((

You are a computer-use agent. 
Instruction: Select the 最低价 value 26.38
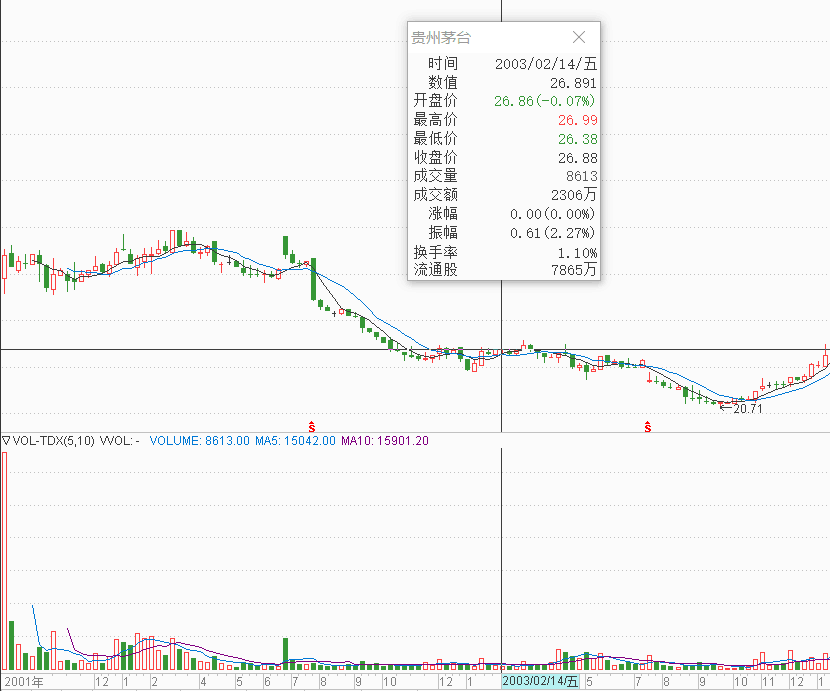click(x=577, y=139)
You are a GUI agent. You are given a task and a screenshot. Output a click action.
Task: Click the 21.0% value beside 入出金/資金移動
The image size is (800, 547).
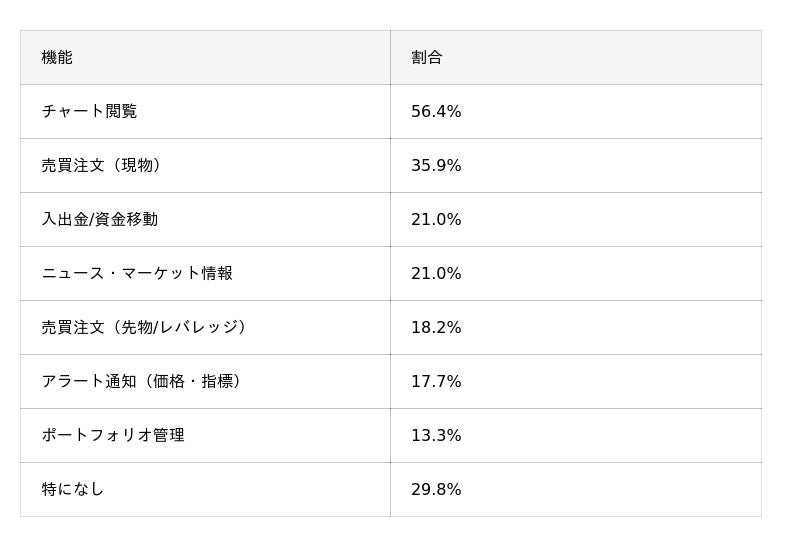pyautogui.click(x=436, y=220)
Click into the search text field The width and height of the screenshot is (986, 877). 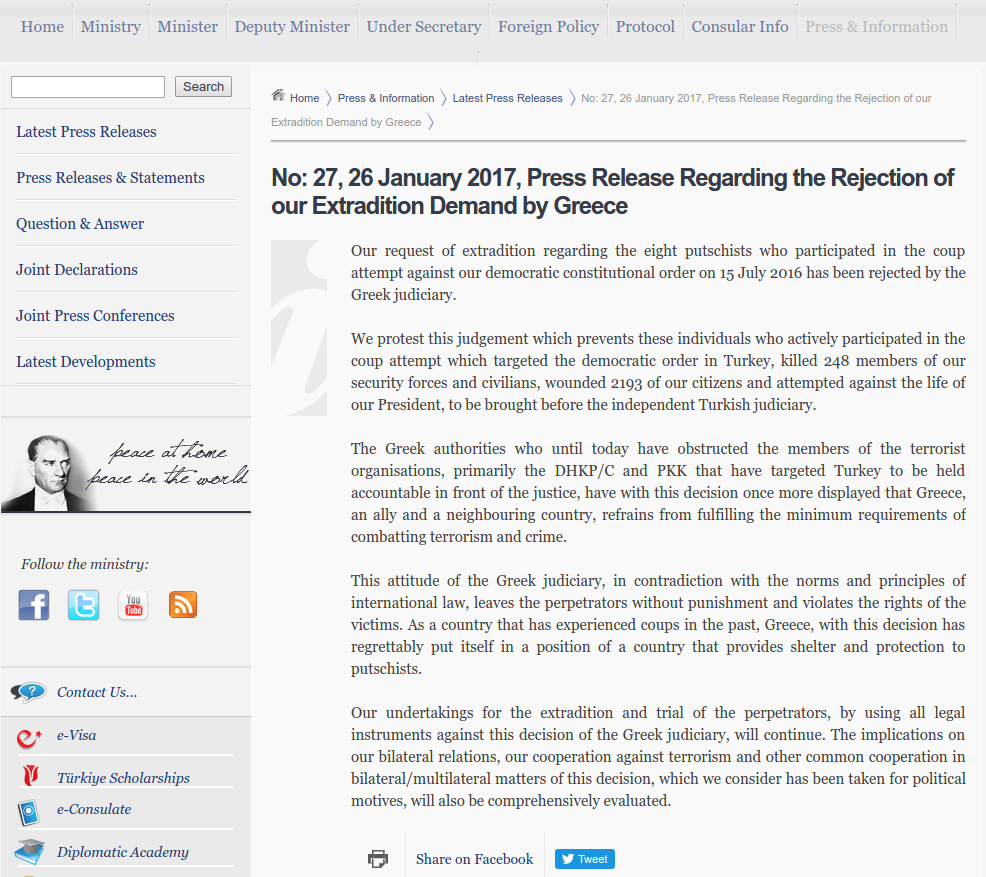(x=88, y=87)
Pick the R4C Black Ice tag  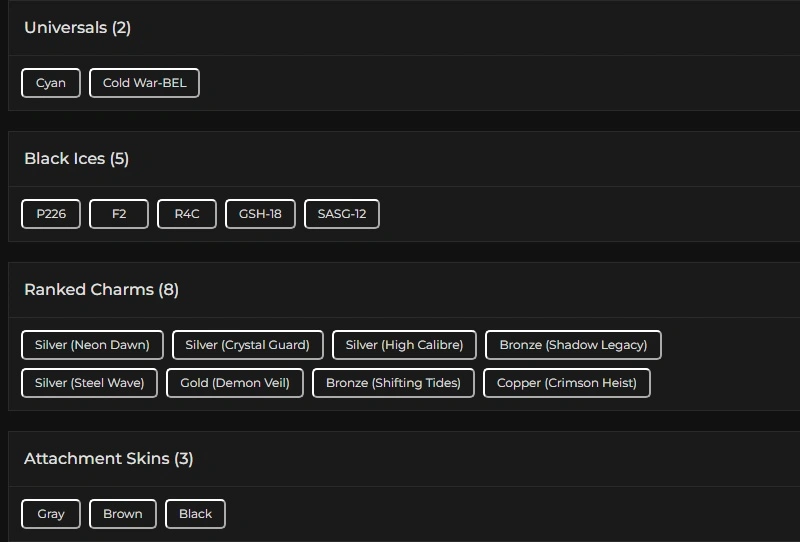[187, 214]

))

Work to do ▸ Count the lines above that contain the string "agent", and reply with the number alone.

Exercise solution ▸ 2